Tarefa 1 ::
Indique se cada afirmação abaixo concorda com o texto sobre o sequenciamento do vírus, respondendo sim ou não e citando literalmente as palavras do texto que decidem. (a) O CADDE é coordenado pela pesquisadora junto com Nuno Faria, da Universidade de Oxford. (b) No caso do zika, a origem do vírus foi traçada ainda durante a epidemia. (c) A tecnologia MinION é descrita como portátil e barata.
Tarefa 2 ::
Prolongue o texto sobre o sequenciamento do vírus a partir da última frase apresentada.

Texto fornecido ::
###
Esse monitoramento, segundo Sabino, permite identificar
as regiões do genoma viral que menos sofrem mutações – algo essencial para o
desenvolvimento de vacinas e testes diagnósticos. “Caso o teste tenha como alvo
uma região que muda com frequência, a chance de perda da sensibilidade é
grande”, disse.
Vigilância epidemiológica
Ao lado de Nuno Faria, da Universidade de Oxford, a
pesquisadora coordena o Centro Conjunto Brasil-Reino Unido para Descoberta,
Diagnóstico, Genômica e Epidemiologia de Arbovírus (CADDE). O projeto, apoiado
por Fapesp, Medical Research Council e Fundo Newton (os dois últimos do Reino
Unido), tem como objetivo estudar em tempo real epidemias de arboviroses, como
dengue e zika.
“Por meio desse projeto foi criado uma rede de
pesquisadores dedicada a responder e analisar dados de epidemias em tempo real.
A proposta é realmente ajudar os serviços de saúde e não apenas publicar as
informações meses depois que o problema ocorreu”, disse Ester Sabino à Agência
FAPESP.
Segundo a pesquisadora, assim que o primeiro surto de
COVID-19 foi confirmado na China, em janeiro, a equipe do projeto se mobilizou
para obter os recursos necessários para sequenciar o vírus assim que ele
chegasse no Brasil.
“Começamos a trabalhar em parceria com a equipe do
Instituto Adolfo Lutz e a treinar pesquisadores para usar uma tecnologia de
sequenciamento conhecida como MinION, que é portátil e barata. Usamos essa
metodologia para monitorar a evolução do vírus zika nas Américas, mas, nesse
caso, só conseguimos traçar a origem do vírus e a rota de disseminação um ano
após o término da epidemia. Desta vez, a equipe entrou em ação assim que o
primeiro caso foi confirmado”, contou ela.
Quebra de barreiras
O primeiro caso de COVID-19 no Brasil (BR1) teve
diagnóstico molecular confirmado no dia 26 de fevereiro pela equipe do Adolfo
Lutz. Trata-se de um paciente infectado na Itália, possivelmente entre os dias
9 e 21 de fevereiro. O sequenciamento do genoma viral foi conduzido por uma equipe
coordenada por Claudio Tavares Sacchi, responsável pelo Laboratório Estratégico
do Instituto Adolfo Lutz (LEIAL), e Jaqueline Goes de Jesus, pós-doutoranda na
Faculdade de Medicina da USP e bolsista da FAPESP.
###
Dados fornecidos ::
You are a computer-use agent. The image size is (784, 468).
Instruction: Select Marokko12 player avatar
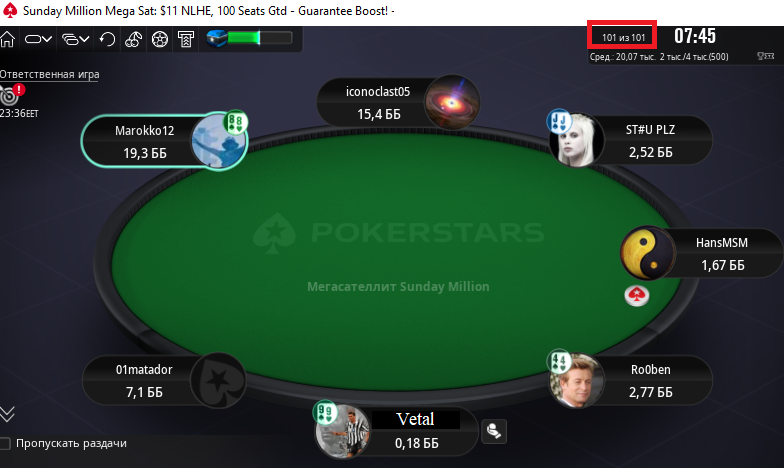click(x=218, y=141)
###
Resposta 1 ::
(a) Sim: "Ao lado de Nuno Faria, da Universidade de Oxford, a pesquisadora coordena o Centro Conjunto Brasil-Reino Unido para Descoberta, Diagnóstico, Genômica e Epidemiologia de Arbovírus (CADDE)".
(b) Não: "só conseguimos traçar a origem do vírus e a rota de disseminação um ano após o término da epidemia".
(c) Sim: "uma tecnologia de sequenciamento conhecida como MinION, que é portátil e barata".

Resposta 2 ::
“Já estávamos prevendo a chegada do vírus no Estado de
São Paulo e, assim que tivemos a confirmação, acionei os parceiros do Instituto
de Medicina Tropical da USP. Já estávamos trabalhando juntos há alguns meses no
uso da tecnologia MinION para monitoramento da dengue”, contou Saccchi à
Agência FAPESP.
“Conseguimos quebrar algumas barreiras com esse trabalho.
A universidade treinou equipes e transferiu tecnologia para que o
sequenciamento pudesse ser feito no lugar certo, que é o centro responsável
pela vigilância epidemiológica. É assim que tem de ser”, disse Sabino.
Além do Lutz e da USP, participam do Projeto CADDE
integrantes da Superintendência de Controle de Endemias (Sucen) e do Centro de
Vigilância Epidemiológica (CVE), ambos ligados à Secretaria de Estado da Saúde.
Plano de contenção
O infectologista e professor da FMUSP Esper Kallás tem
auxiliado a Secretaria de Estado da Saúde, desde meados de janeiro, a elaborar
a estratégia de atendimento de pacientes eventualmente infectados pelo
SARS-CoV-2. O Instituto de Infectologia Emilio Ribas e o Hospital das Clínicas
da USP foram escolhidos como instituições de referência para atender os casos
graves no Estado.
“O HC segue um protocolo para contenção de catástrofe
chamado HICS [sistema de comando de incidentes hospitalares, na sigla em
inglês], que já foi acionado no atendimento a vítimas do massacre escolar em
Suzano [ataque que deixou dez mortos em 2019] e durante a epidemia de febre
amarela de 2018. Agora, sabendo que possivelmente há uma epidemia de
coronavírus a caminho, já estabelecemos todos os fluxos de atendimento”,
contou.
Ainda segundo Kallás, foi criado um grupo de trabalho
para discutir protocolos de estudos clínicos que serão feitos com os pacientes
diagnosticados e atendidos na rede pública estadual.
“Esse planejamento estratégico e a rápida publicação do
genoma viral são indicadores da capacidade que o Estado de São Paulo tem de
responder com ciência de alta qualidade e de contribuir para o entendimento das
ameaças à saúde da população”, afirmou.